* start *
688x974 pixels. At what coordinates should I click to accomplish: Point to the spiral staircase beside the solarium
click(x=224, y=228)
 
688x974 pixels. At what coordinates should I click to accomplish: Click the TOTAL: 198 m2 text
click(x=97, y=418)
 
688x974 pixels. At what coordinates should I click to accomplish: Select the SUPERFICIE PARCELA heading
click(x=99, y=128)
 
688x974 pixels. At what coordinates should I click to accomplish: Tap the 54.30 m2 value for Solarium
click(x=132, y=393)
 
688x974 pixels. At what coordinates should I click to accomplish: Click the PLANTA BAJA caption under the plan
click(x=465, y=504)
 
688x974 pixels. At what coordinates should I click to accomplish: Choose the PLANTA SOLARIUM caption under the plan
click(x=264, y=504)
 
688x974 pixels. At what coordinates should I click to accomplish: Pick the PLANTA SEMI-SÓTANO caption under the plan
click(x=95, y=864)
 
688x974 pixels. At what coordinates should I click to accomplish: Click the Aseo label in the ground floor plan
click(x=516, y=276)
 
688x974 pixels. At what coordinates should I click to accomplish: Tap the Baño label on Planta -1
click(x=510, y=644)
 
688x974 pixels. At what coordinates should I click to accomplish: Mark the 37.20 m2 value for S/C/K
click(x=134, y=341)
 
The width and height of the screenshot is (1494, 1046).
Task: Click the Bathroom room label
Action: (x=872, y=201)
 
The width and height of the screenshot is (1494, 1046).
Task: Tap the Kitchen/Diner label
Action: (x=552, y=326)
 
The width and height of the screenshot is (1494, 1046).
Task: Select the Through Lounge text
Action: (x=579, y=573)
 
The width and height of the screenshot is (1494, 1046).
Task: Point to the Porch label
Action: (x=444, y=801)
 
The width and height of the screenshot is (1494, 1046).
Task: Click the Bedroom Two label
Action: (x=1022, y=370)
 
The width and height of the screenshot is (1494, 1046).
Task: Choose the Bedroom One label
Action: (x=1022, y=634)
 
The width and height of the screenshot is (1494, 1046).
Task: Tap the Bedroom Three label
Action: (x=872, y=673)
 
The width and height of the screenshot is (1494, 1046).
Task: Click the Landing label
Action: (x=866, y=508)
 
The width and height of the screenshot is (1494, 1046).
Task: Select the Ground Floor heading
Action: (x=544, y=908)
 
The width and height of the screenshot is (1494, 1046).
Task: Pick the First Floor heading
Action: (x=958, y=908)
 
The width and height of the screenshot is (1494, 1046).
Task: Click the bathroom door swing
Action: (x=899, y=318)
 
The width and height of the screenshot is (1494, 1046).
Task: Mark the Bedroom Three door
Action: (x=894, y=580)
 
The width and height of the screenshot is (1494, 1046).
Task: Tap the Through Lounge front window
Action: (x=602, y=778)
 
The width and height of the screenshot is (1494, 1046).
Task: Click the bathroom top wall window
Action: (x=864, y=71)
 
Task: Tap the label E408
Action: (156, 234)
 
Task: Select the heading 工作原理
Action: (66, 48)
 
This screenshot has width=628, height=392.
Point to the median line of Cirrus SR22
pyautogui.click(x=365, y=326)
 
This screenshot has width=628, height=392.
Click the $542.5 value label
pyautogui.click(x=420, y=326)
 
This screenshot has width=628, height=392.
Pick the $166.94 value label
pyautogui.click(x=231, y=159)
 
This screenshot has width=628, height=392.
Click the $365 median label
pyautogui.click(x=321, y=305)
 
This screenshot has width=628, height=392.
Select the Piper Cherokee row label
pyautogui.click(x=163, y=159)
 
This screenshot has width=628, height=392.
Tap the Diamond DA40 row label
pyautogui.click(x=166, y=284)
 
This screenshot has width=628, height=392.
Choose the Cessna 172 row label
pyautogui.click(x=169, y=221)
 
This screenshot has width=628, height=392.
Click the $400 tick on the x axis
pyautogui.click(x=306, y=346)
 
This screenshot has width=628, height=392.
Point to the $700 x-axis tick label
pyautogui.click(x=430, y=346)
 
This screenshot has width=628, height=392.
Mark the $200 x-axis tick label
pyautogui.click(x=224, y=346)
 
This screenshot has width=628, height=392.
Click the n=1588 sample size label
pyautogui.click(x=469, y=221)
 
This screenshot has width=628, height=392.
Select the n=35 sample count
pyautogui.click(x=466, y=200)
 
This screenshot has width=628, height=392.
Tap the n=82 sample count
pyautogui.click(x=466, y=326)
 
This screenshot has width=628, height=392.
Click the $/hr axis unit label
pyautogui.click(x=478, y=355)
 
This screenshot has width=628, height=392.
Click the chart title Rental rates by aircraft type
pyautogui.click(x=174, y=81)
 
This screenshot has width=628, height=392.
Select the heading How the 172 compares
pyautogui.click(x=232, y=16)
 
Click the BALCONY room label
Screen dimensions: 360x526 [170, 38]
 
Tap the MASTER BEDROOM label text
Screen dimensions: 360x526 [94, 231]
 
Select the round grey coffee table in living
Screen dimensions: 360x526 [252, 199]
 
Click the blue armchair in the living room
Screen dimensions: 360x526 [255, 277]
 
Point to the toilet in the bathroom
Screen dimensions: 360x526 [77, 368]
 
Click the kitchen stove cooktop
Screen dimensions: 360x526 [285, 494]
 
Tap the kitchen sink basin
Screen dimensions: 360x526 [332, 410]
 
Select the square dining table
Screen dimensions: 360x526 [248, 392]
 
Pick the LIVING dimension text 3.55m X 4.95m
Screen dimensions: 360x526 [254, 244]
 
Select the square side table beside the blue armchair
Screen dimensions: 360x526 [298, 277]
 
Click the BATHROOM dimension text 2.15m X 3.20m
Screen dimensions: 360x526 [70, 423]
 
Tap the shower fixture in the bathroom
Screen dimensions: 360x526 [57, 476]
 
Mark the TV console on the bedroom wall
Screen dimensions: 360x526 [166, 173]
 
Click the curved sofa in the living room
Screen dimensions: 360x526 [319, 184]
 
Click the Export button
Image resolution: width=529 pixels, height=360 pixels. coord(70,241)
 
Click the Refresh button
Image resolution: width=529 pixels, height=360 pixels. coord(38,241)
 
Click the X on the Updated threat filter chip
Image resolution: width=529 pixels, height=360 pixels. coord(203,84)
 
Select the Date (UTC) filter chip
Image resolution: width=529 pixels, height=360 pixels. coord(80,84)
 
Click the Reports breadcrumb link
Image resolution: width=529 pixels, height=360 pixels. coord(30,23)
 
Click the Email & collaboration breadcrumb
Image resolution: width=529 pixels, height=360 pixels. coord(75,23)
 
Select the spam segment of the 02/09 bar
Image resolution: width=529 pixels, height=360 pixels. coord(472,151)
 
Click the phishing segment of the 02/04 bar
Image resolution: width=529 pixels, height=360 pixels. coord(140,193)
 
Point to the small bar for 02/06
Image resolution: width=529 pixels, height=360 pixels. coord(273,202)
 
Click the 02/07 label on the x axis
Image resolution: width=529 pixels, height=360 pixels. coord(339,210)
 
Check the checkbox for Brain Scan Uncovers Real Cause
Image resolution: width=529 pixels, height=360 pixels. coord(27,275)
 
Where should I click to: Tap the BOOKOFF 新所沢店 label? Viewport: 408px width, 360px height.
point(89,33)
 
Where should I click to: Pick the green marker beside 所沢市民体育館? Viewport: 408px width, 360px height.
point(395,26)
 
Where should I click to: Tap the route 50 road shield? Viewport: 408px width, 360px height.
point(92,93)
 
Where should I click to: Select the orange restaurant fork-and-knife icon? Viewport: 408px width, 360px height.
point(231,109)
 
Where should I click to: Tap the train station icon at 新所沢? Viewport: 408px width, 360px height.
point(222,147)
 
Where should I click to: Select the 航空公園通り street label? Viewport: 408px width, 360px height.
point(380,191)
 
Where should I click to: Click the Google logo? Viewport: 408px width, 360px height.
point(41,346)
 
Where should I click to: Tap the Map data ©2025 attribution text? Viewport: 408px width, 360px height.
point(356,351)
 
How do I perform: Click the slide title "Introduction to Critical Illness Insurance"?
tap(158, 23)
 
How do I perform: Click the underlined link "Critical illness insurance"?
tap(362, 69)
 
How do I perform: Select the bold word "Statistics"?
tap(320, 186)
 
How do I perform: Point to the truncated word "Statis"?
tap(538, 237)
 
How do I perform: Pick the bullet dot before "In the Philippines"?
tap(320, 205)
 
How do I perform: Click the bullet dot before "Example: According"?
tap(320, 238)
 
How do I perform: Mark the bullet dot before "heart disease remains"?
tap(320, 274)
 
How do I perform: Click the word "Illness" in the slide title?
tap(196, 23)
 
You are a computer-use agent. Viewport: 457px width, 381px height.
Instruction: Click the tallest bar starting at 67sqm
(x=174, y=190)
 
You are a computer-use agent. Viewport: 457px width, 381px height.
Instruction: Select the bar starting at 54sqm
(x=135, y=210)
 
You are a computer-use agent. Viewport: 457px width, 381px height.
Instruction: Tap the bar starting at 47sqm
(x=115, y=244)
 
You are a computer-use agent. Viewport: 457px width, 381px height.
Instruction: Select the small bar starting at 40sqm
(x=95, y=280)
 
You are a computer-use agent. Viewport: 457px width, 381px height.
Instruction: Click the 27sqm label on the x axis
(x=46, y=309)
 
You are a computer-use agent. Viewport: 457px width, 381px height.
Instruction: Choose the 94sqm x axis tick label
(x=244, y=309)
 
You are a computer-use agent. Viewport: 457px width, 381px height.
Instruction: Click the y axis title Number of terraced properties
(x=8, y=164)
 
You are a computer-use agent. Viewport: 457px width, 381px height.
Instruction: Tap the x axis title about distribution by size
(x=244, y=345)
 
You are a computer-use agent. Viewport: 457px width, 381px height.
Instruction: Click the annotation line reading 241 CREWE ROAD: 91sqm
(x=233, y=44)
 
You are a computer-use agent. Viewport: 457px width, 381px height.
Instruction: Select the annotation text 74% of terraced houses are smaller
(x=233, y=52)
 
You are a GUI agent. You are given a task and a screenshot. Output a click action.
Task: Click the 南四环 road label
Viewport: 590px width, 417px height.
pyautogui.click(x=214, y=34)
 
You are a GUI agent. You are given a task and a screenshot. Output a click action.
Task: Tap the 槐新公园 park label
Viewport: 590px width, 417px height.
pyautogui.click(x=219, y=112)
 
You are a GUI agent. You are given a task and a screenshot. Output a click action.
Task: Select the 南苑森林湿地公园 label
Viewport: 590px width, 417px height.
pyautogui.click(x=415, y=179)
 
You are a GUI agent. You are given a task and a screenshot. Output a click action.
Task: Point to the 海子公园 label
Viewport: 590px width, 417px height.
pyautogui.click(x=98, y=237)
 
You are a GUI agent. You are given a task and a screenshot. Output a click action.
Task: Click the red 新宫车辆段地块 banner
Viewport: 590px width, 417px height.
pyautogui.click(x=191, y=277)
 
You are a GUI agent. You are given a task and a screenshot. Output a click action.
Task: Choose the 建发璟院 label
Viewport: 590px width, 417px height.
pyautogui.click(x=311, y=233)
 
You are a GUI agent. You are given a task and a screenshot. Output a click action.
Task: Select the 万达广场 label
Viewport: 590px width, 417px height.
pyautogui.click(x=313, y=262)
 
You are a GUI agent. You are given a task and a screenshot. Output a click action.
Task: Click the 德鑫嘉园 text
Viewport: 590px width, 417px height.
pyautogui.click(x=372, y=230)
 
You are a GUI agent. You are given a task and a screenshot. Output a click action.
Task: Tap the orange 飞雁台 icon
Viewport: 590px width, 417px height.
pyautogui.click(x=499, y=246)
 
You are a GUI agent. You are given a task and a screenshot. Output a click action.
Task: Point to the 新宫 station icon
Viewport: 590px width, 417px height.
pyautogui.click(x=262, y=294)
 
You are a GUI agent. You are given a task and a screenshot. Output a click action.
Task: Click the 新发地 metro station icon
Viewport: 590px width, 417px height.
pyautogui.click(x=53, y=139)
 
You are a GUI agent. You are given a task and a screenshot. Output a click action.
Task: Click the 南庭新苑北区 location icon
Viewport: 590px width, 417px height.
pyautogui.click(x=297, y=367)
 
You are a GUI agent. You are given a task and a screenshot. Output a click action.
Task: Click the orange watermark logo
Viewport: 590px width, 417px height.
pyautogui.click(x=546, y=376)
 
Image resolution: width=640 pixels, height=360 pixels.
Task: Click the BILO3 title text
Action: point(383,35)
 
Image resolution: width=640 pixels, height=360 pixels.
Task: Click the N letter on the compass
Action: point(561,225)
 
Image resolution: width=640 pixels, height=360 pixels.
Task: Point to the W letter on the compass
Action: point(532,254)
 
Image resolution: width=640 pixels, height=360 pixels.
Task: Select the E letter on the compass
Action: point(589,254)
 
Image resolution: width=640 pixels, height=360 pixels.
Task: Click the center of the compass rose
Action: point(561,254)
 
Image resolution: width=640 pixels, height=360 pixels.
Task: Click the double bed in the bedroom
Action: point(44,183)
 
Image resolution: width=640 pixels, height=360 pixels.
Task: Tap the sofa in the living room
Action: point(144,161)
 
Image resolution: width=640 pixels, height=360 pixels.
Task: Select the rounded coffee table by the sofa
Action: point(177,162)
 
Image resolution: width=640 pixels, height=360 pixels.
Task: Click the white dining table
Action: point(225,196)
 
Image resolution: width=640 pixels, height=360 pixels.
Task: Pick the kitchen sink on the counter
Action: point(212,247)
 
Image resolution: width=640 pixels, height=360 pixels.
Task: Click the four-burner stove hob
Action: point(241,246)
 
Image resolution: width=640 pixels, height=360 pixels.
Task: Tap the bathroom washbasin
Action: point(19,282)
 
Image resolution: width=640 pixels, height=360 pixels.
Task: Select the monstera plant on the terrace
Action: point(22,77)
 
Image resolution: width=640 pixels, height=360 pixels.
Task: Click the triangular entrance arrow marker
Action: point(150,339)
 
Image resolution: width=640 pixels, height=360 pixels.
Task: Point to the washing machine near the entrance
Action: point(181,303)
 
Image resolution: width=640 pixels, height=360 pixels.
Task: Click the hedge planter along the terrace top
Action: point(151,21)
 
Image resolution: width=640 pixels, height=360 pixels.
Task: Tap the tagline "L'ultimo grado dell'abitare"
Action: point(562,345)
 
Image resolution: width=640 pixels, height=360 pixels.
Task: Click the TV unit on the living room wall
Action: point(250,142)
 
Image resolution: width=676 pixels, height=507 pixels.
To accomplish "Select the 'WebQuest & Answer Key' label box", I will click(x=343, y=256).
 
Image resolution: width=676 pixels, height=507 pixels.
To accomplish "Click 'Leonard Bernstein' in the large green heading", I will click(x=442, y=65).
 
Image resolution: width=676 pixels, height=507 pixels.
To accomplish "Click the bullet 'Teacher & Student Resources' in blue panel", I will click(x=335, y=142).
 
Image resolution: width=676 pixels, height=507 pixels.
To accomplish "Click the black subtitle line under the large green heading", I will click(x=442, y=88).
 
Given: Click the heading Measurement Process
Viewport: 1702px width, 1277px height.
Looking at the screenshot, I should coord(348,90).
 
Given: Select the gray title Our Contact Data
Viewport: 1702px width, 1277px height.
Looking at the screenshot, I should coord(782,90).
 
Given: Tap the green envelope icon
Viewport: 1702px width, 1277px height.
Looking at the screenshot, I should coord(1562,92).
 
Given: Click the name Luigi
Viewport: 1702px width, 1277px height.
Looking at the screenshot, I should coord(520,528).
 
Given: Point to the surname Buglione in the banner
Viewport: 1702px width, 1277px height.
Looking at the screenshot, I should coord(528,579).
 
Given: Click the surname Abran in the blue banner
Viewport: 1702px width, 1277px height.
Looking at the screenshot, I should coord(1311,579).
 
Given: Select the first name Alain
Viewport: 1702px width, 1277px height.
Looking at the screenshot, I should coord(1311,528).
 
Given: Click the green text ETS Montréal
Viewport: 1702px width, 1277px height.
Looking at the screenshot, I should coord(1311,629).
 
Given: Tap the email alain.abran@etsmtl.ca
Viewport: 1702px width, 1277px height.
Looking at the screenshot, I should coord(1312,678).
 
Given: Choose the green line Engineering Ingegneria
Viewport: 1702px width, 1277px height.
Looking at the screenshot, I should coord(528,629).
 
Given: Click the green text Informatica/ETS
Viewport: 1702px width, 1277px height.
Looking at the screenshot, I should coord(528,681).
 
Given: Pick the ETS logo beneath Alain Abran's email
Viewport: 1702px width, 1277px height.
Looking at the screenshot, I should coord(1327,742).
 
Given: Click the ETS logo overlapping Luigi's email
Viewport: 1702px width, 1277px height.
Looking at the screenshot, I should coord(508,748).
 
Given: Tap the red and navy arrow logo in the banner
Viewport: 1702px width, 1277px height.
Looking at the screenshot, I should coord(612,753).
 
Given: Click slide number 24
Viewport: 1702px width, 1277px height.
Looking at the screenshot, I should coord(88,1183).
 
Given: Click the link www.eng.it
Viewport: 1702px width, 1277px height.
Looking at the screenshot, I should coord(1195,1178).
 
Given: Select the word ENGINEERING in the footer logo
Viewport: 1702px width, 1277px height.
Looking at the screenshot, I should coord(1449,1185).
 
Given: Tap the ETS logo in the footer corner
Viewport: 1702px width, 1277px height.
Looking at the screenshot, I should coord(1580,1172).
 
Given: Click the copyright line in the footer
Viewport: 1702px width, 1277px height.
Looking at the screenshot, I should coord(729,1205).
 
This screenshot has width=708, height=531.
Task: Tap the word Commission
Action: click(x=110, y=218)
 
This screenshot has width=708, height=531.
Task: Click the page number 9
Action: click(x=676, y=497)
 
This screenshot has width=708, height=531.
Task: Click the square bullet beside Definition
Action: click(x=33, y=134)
* end *
Task directions -> Pick out each line of the material above that contains the word "banner" and copy it.

Complete answer ->
Task: Click the red 新宫车辆段地块 banner
Given: Point to the surname Buglione in the banner
Given: Click the surname Abran in the blue banner
Given: Tap the red and navy arrow logo in the banner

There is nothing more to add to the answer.